Brazil’s president Jair Bolsonaro, whose administration enthusiastically supports a return to free market neoliberal policies has called for an increase of logging and agribusiness in the Amazon. His administration has stated that environmental laws infringe upon export earnings, particularly in the agricultural sector. Bolsonaro is closely allied with international capitalist mining and agribusiness interests, which have been lobbying the Brazilian government for further opening of the Amazon.

Bolivia, slash and burn farming

Bolivia, slash and burn farming

Bolsonario, however, is not alone in his enthusiasm for promoting investment in the Amazon. Up to 800,000 hectares of the Bolivian Chiquitano forest were burned to the ground between August 18 and August 23, which is more forest than is usually destroyed across the country in two years. This spike in fires was immediately preceded by two events. One was a law supporting slash and burn farming practices. The other was an announcement by President Morales of measures to promote beef production for export. While providing farming opportunities for poor peasants (one of Morales key bases of political support) was no doubt a motivation for encouraging the fires, increasing export earnings from increased agribusiness production was likely a much more important objective. Garnering poor peasant support and increasing export earnings are both powerful incentives to clear land for agriculture in the Amazon.

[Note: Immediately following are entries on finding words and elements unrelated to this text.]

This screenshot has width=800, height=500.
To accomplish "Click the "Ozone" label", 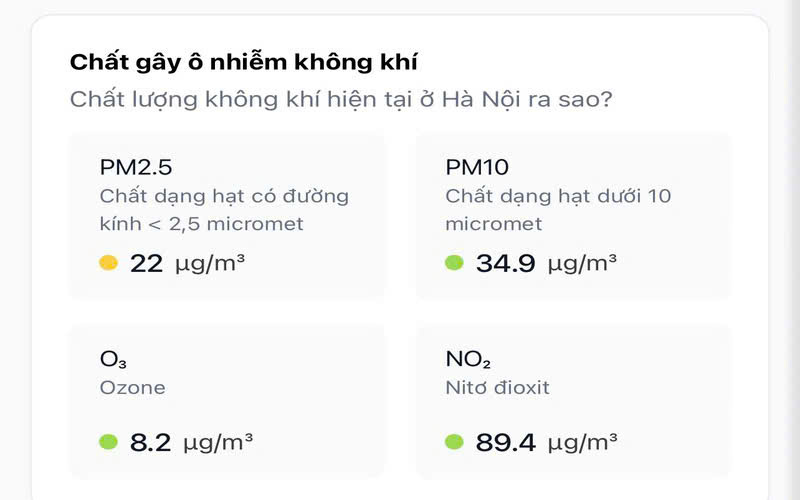I will [132, 387].
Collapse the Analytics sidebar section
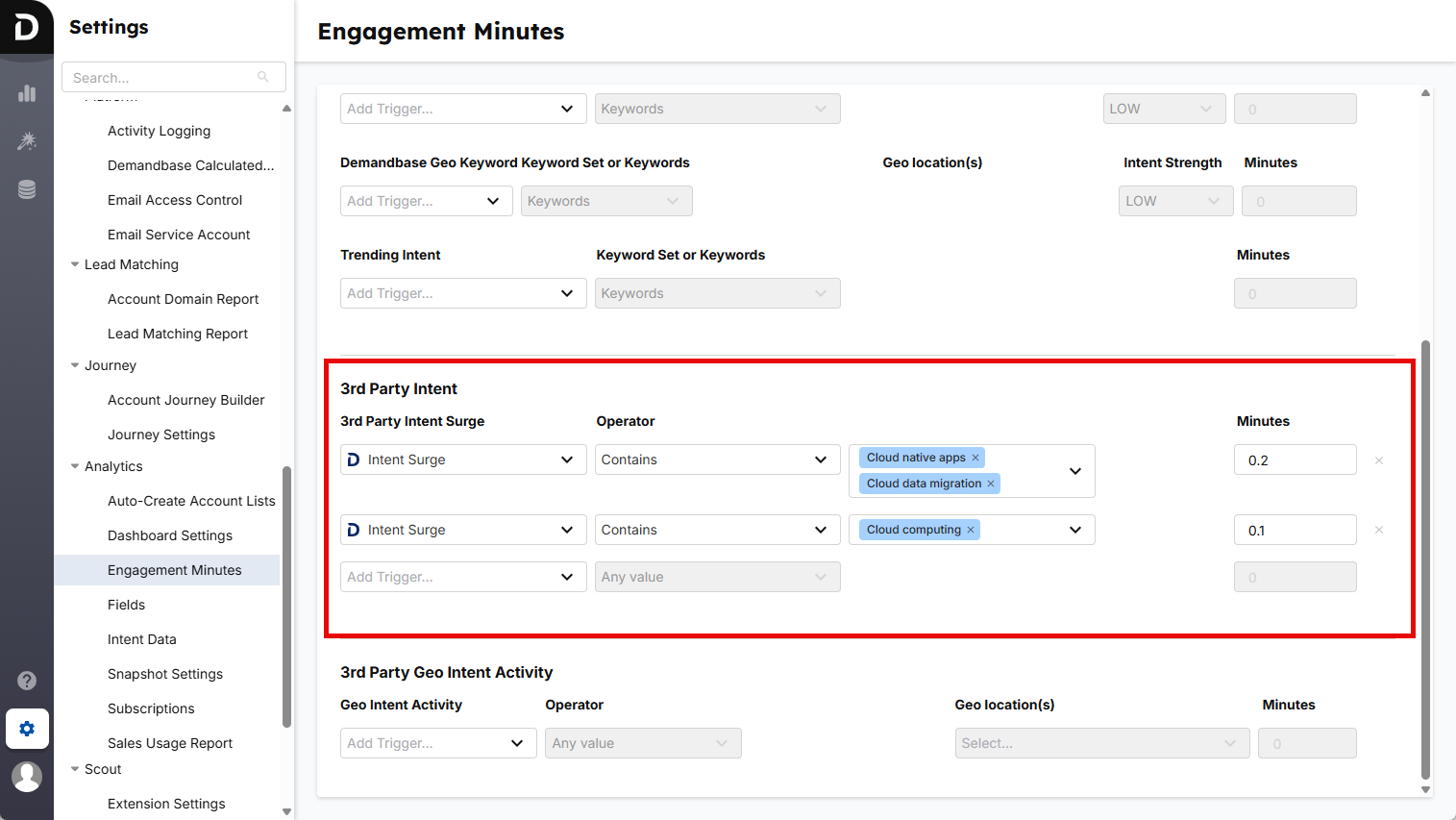This screenshot has width=1456, height=820. 75,466
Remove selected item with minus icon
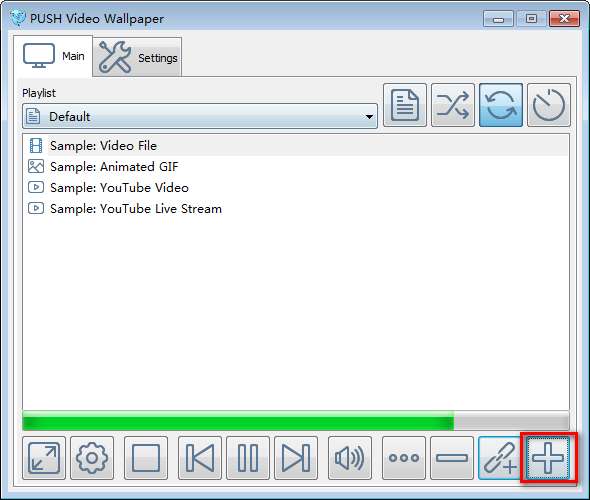This screenshot has width=590, height=500. click(x=452, y=458)
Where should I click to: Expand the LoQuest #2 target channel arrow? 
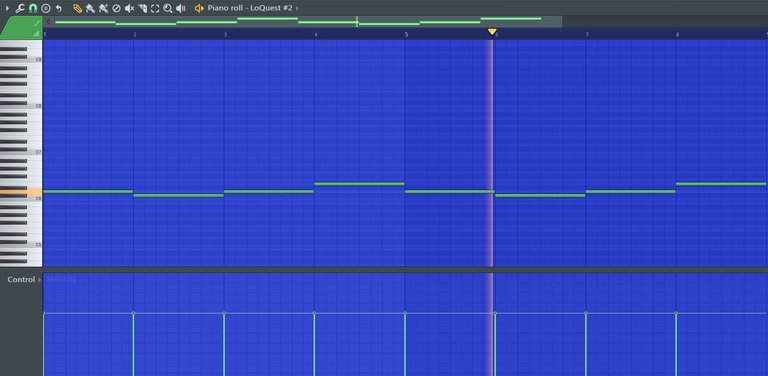tap(297, 8)
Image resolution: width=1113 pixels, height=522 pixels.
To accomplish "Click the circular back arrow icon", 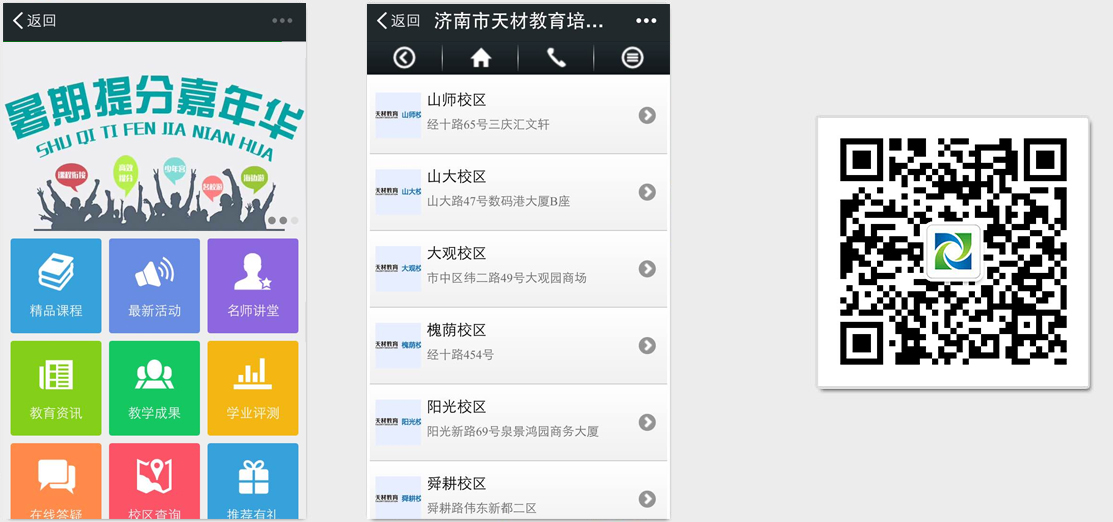I will pos(404,58).
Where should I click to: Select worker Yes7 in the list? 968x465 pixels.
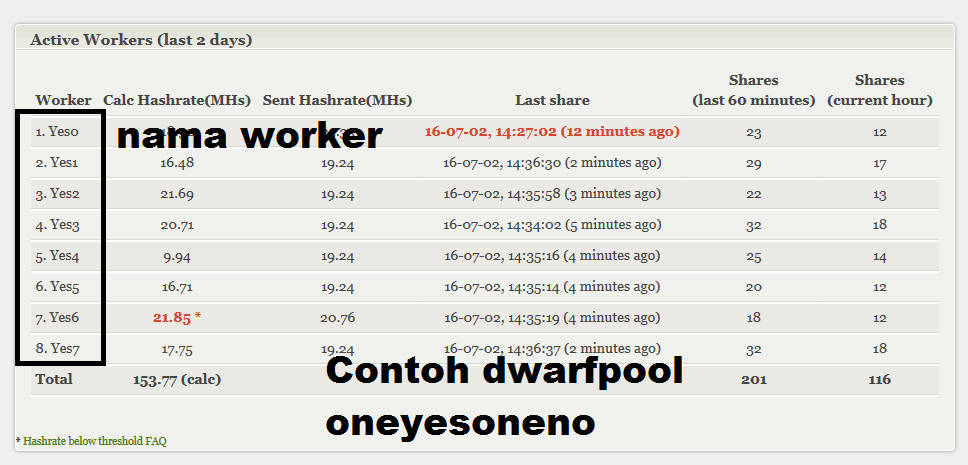(x=57, y=348)
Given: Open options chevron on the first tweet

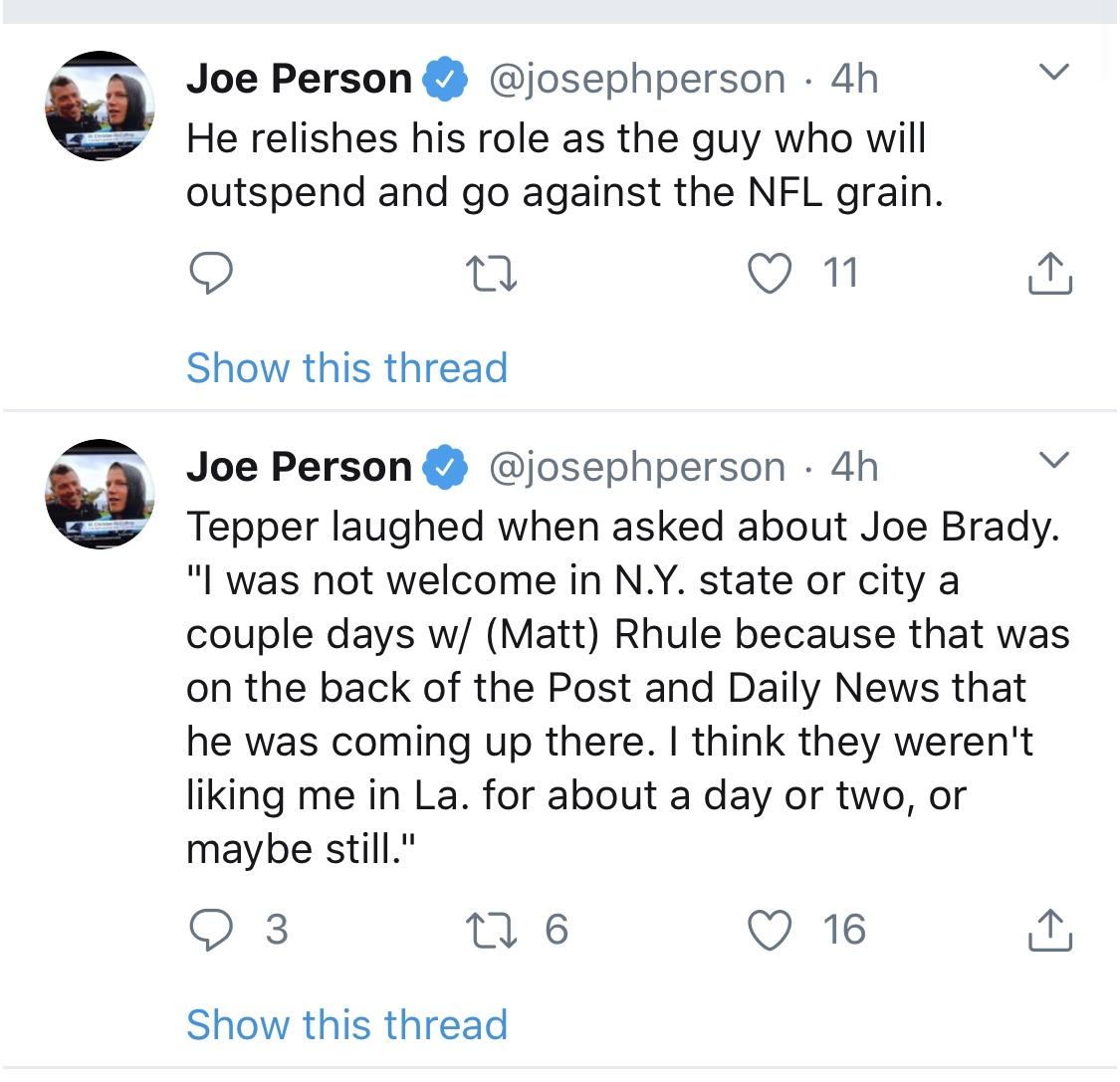Looking at the screenshot, I should tap(1053, 73).
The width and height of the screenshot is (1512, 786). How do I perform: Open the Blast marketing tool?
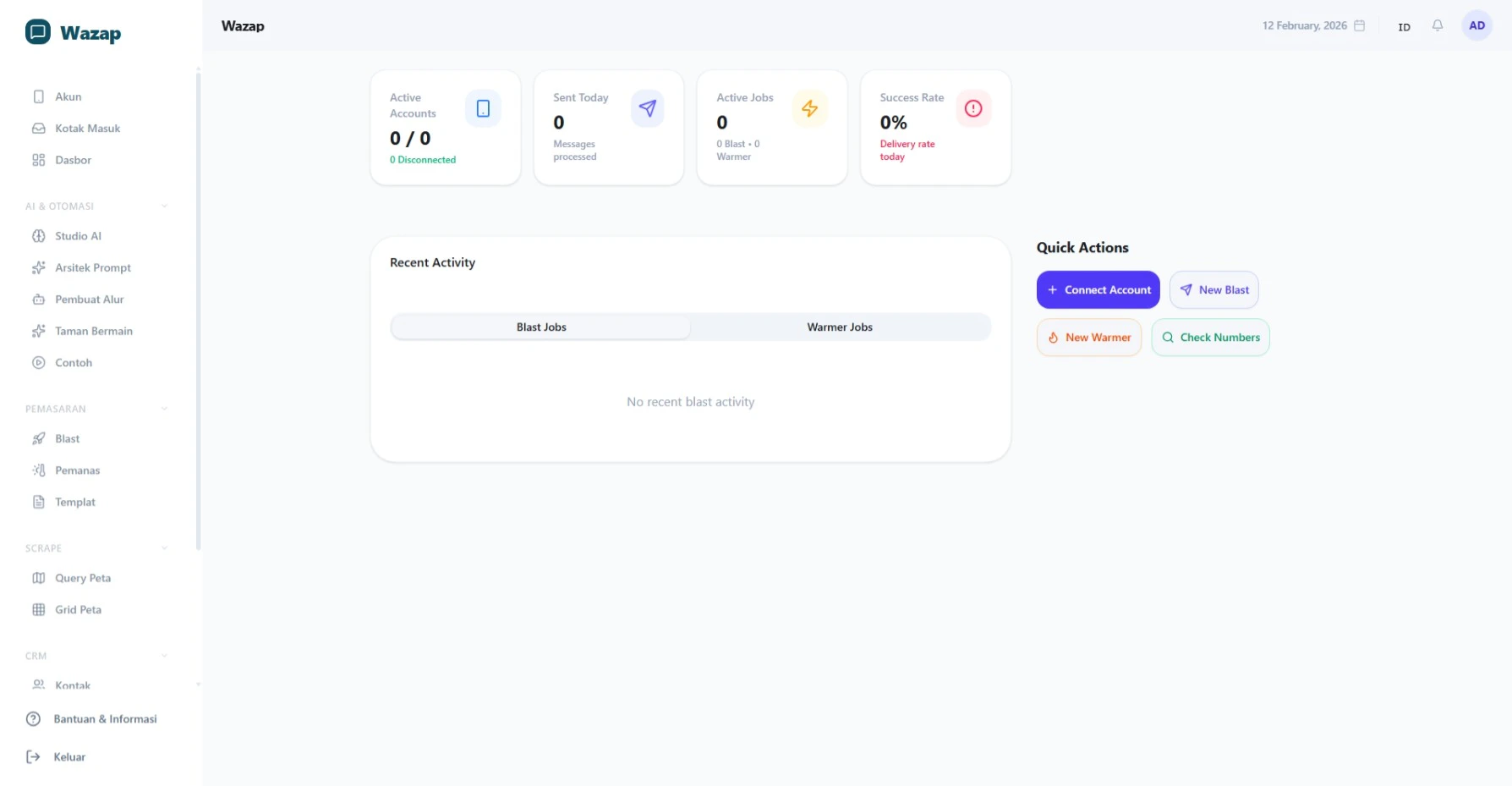pyautogui.click(x=67, y=438)
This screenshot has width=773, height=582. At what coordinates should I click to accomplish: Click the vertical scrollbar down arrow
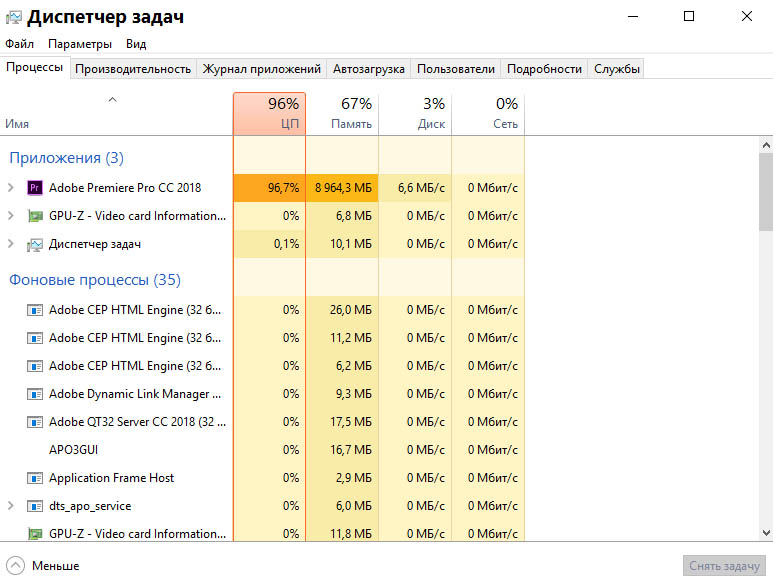click(765, 533)
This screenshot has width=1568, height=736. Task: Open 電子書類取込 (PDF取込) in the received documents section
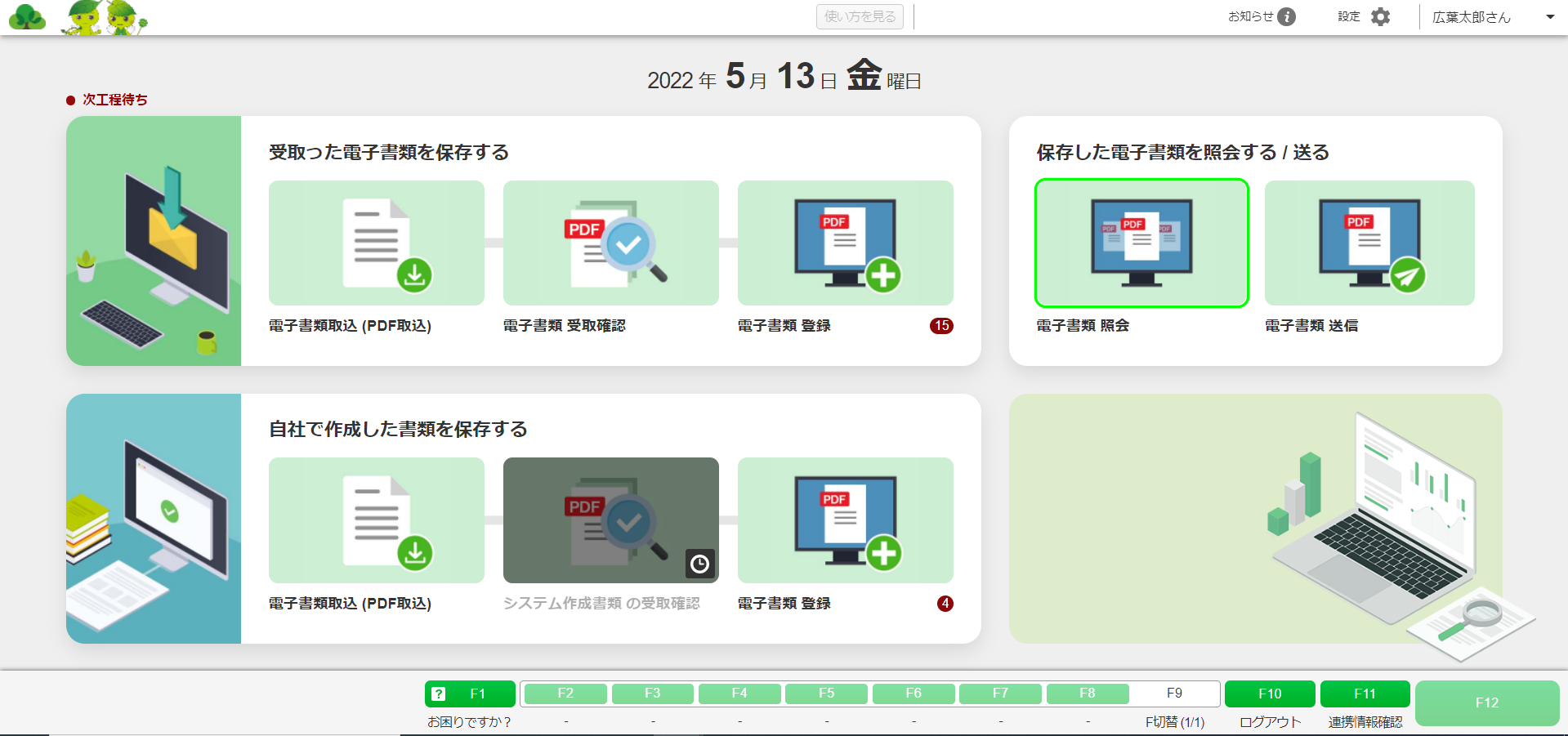(x=376, y=243)
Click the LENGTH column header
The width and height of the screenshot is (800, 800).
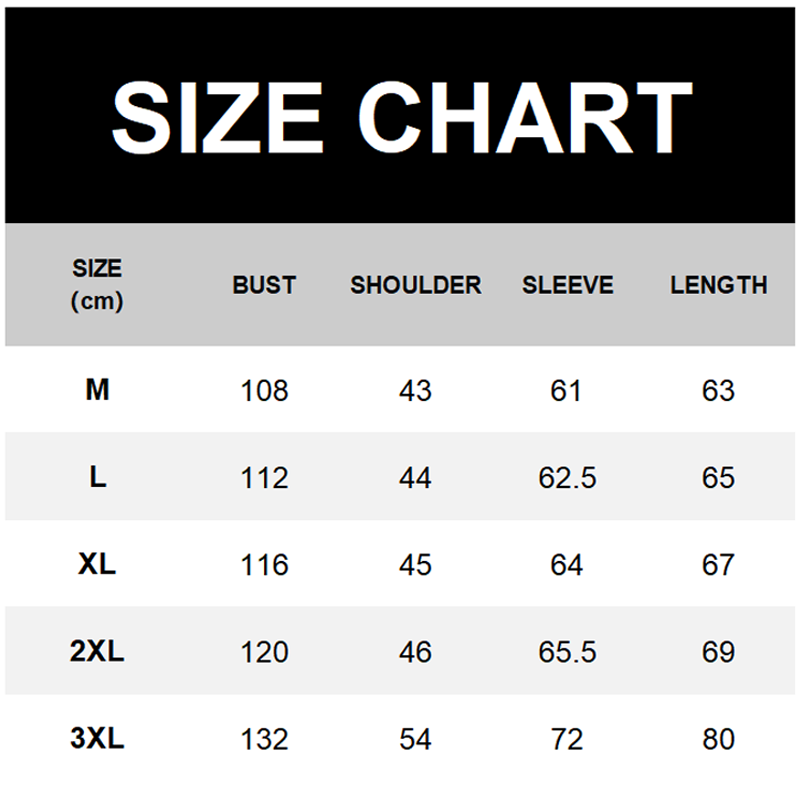point(718,285)
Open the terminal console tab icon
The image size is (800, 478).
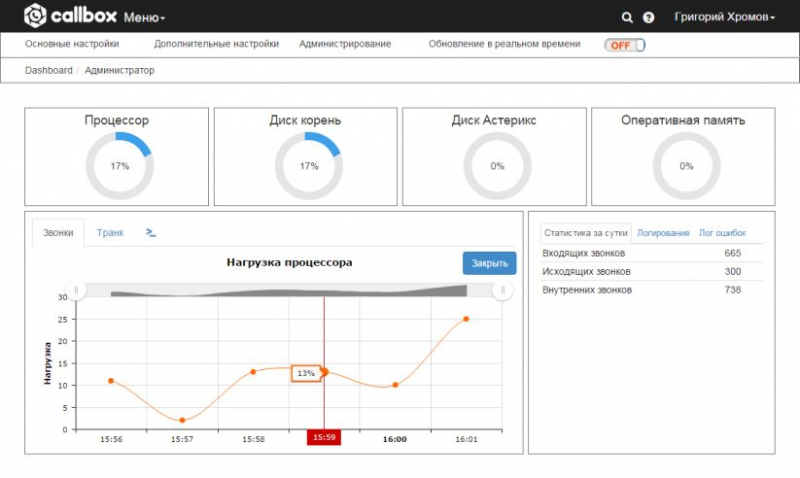[151, 232]
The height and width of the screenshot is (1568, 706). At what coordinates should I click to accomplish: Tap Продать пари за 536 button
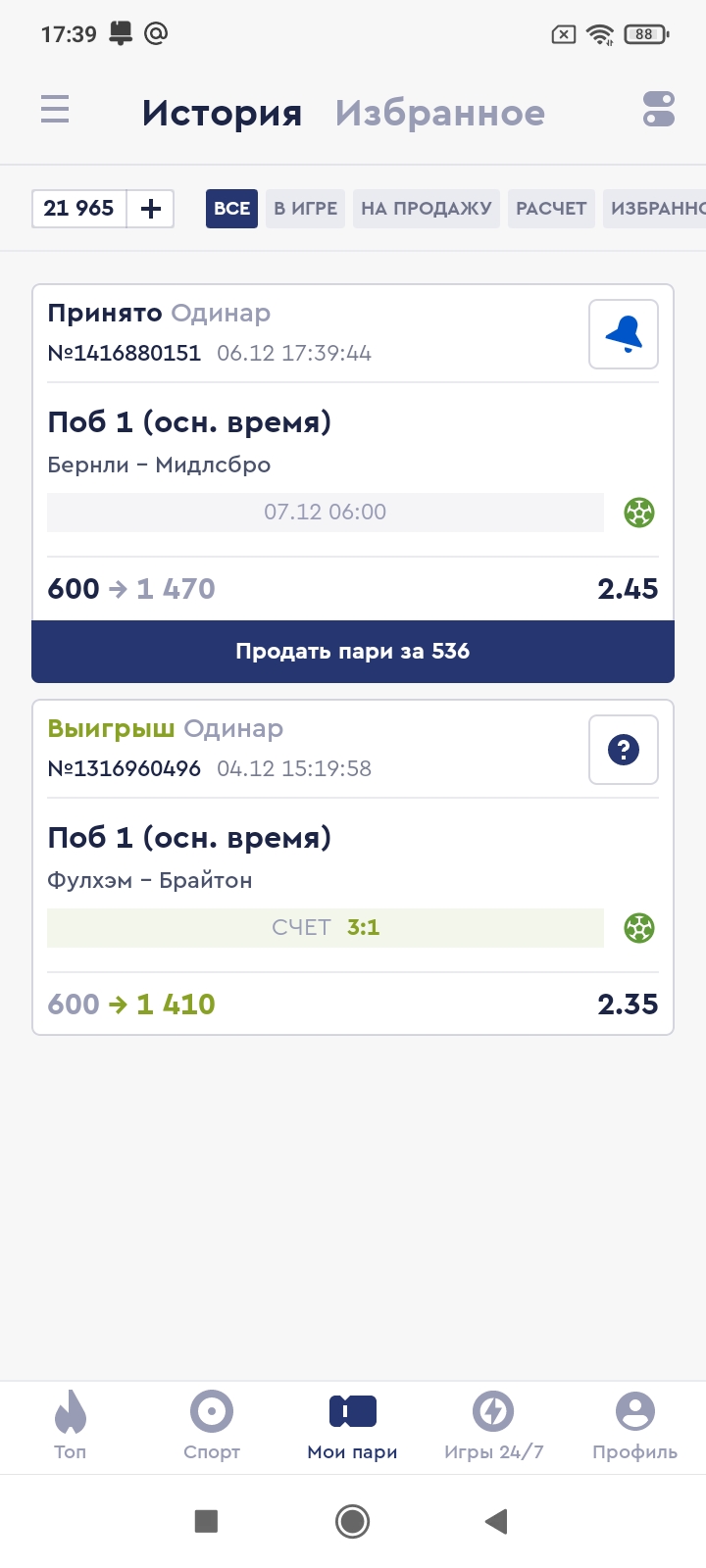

Economic globalization, which has contributed mightily to Latin America’s heavy dependence on commodity exports, has bred political turmoil and regimes (whether leaning left or right), which are now committed to deepening the resource extraction model. The de-industrialization promoted by market liberalization programs initiated in the 1980s was premised on the argument that Latin America’s import substitution industries were non-competitive and inefficient--and they were. But, better industrial policy, not its elimination, was the answer. The fires in the Amazon clearly illustrate how economic globalization, with its blind faith in the free market model, is leading to disaster. Importantly, the decisions made by Bolsonaro and Morales are symptoms, not root causes, of the problem.